(TO DO)
Pull out each line of the records that contains the string "width" and copy it unchanged.

(SUPPLIED RECORDS)
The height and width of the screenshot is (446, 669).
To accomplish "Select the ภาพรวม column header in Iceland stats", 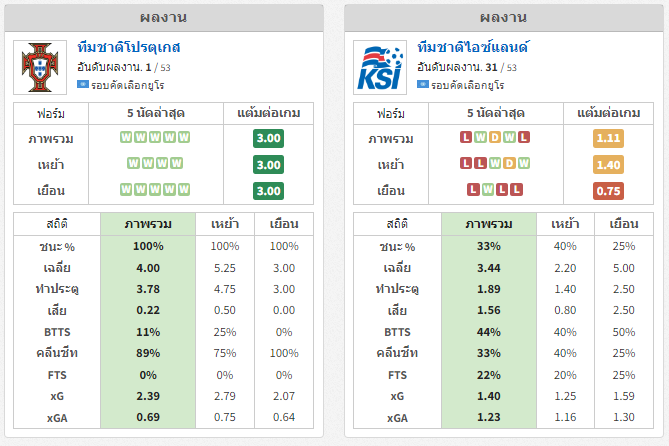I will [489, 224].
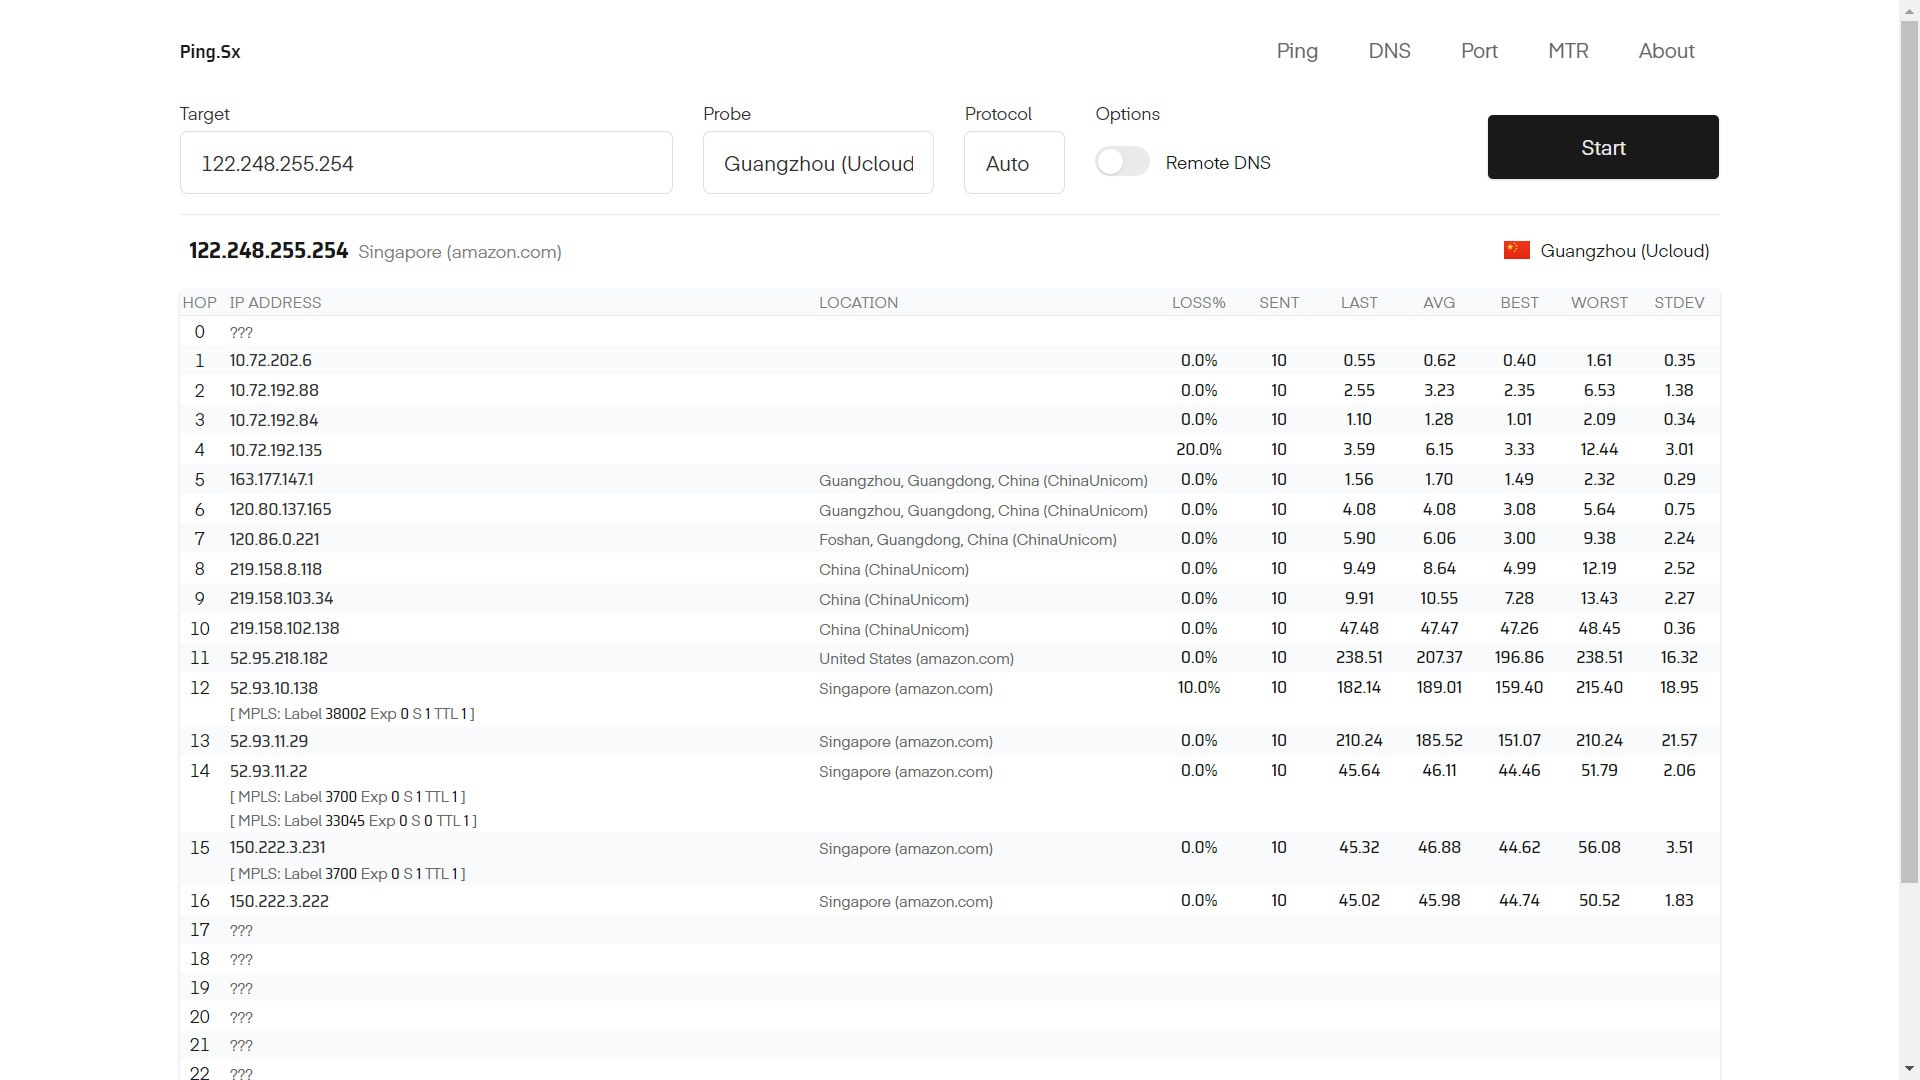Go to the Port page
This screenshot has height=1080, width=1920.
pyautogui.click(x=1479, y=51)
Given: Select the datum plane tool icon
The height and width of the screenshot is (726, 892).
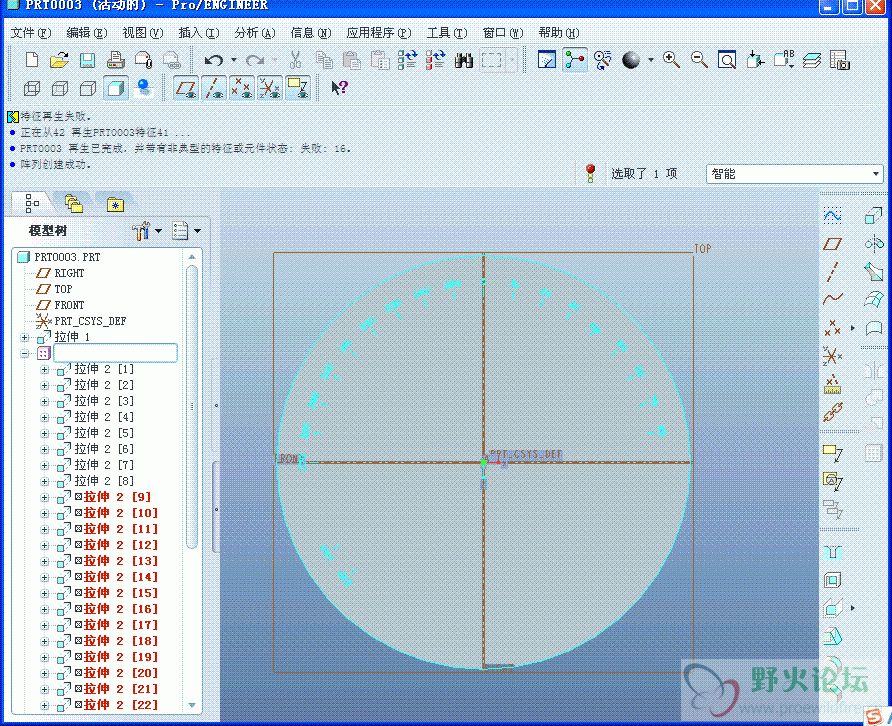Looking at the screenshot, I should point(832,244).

---

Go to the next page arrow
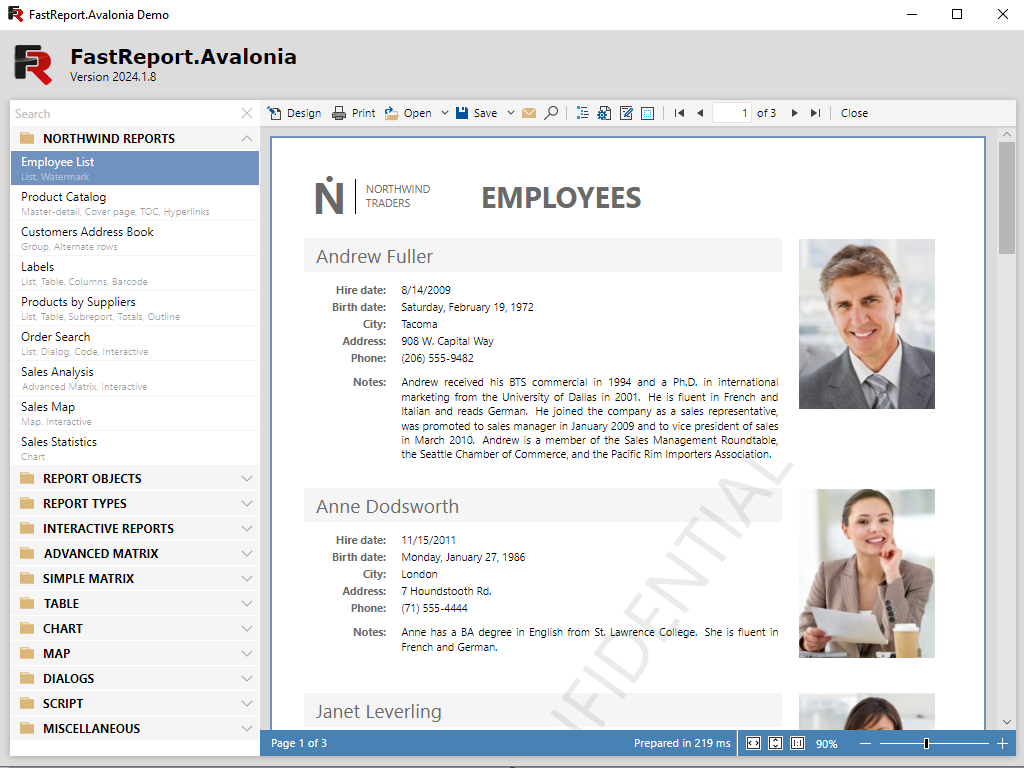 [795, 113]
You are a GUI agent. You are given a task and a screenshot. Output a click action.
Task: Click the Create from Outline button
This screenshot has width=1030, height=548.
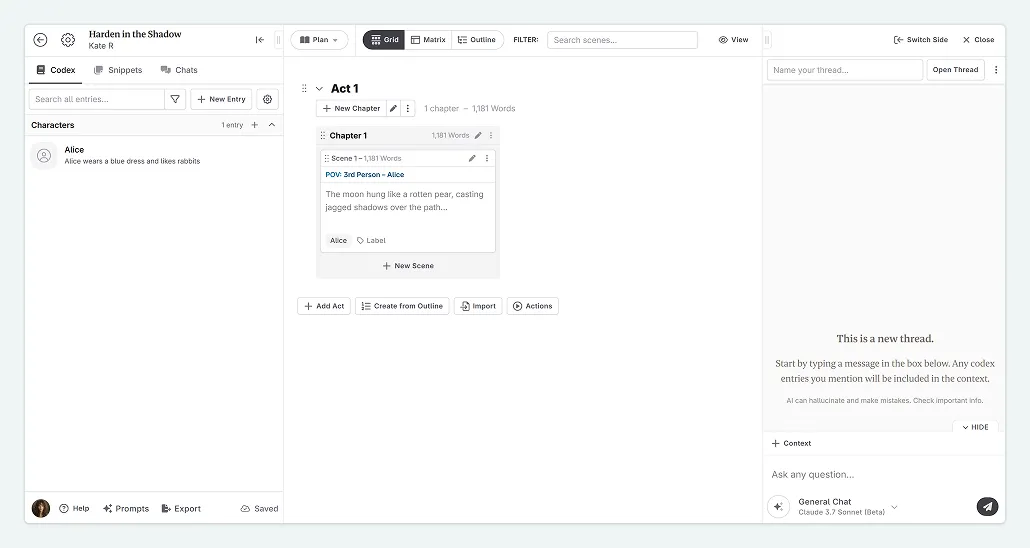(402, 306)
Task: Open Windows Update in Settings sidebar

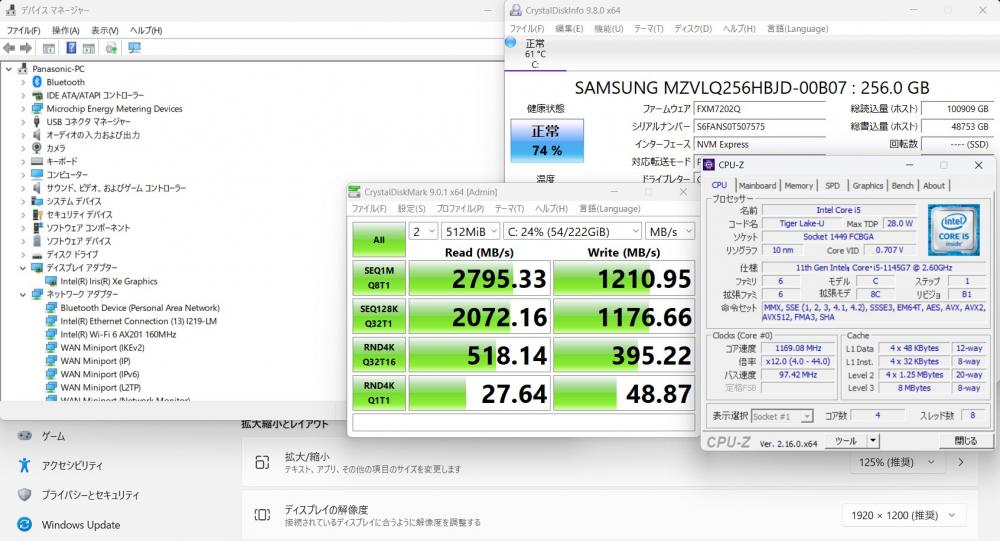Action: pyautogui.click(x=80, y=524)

(THE SOLUTION)
The height and width of the screenshot is (446, 669).
This screenshot has height=1080, width=1920.
The height and width of the screenshot is (726, 892).
This screenshot has width=1030, height=548.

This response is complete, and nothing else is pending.